Fitness of ANN, RF, DT, SVM, and LNR algorithms to the canola and dry bean datasets was evaluated. In both studies, average disease incidence across all trials and replications were used as the outcome. The training and testing were conducted using 20-fold cross validation. The performance of the algorithms was compared using their R², RMSE, and MAE. R² represents the percentage of the variation in the dependent variable that is explained by the predictors, RMSE indicates the model’s average error in prediction of the response variable for an observation, and similarly MAE corresponds to the prediction error of the model.

ANN

In the canola analysis, a hidden layer with 200 neurons were used and the activation function was set to tanh. Also, the maximum iterations were set to 2000 and the learning rate to 1. Learning rates closer to 1 result in a more radical weight modification. For dry bean, model parameters were as following: two hidden layers each with 20 neurons, logistic activation function, learning rate of 1, and maximum iteration value of 2000 (Table 6).

DT

Similar to the classification analysis, in both canola and dry bean regression studies, data splitting continued until the majority threshold reached 95% level. In addition, we held no limits on the maximal tree depth as well as the minimum number of splits in leaves.

RF

For canola and dry bean studies, 10 trees were used; and maximal number of considered features and maximal tree depth were set as “unlimited” (Table 6).

SVM

This algorithm was run using linear kernel function, with numerical tolerance set to 0.0001, and unlimited iterations. Minimum misclassification rate was obtained when penalty rate parameter was set at 1. A threshold of 0.90 was used for ε parameter in both studies (Table 6).

LNR

This model is the simplest ML algorithm that describes the linear relationship between the input (independent variable) and the output (dependent variable)⁵⁰. In disease forecasting studies, multiple LNR models allow analyzing the regression between multiple predictors and the response variable. In both canola and dry bean analyses, the regularization parameter (α) was set at 1 (Table 6).

Model comparisons

To estimate the overall fitness of each model, confusion matrices of the models were obtained and metrics including area under the receiver characteristic curve (AUC), classification accuracy (CA), precision, recall, and F1 score were calculated. AUC indicates the ability of the model to distinguish the classes.
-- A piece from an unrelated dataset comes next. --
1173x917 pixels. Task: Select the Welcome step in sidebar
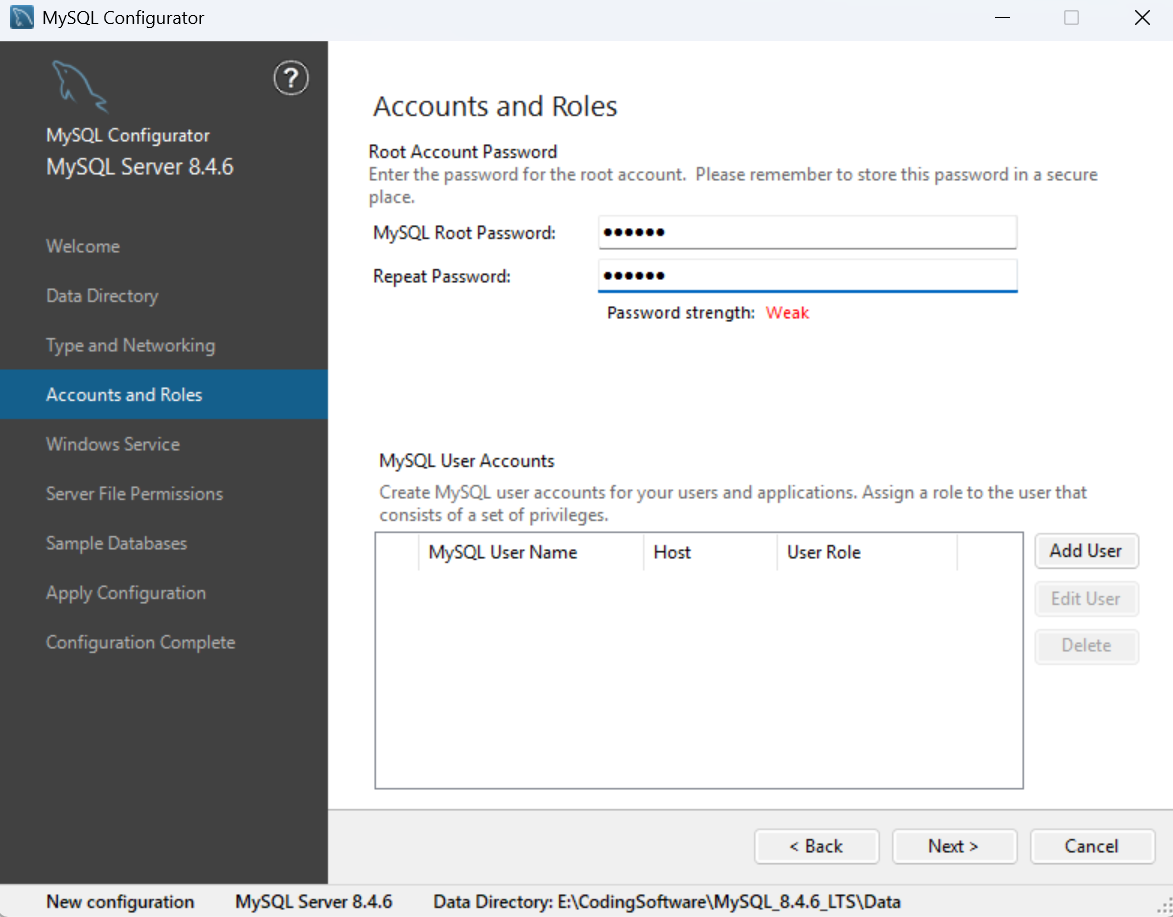click(82, 246)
A higher AUC represents a more accurate model in separating 0 and 1 classes. CA is the ratio of correct predictions (true positive and true negative) to the total number of predictions. Precision is calculated by dividing “true positive” by “total predicted positive” whereas recall is ratio of “true positive” to “total actual positive”. The recall proportion reflects the percentage of instances where the model correctly identified a case [true positive/(true positive + false negative)]. The F-score provides a harmonic mean between precision and recall and in a way, describes the overall accuracy of a model. The F1 score is calculated by the following formula:

F 1 = 2 \times \frac{(P r e c i s i o n \times R e c a l l)}{(P r e c i s i o n + R e c a l l)} .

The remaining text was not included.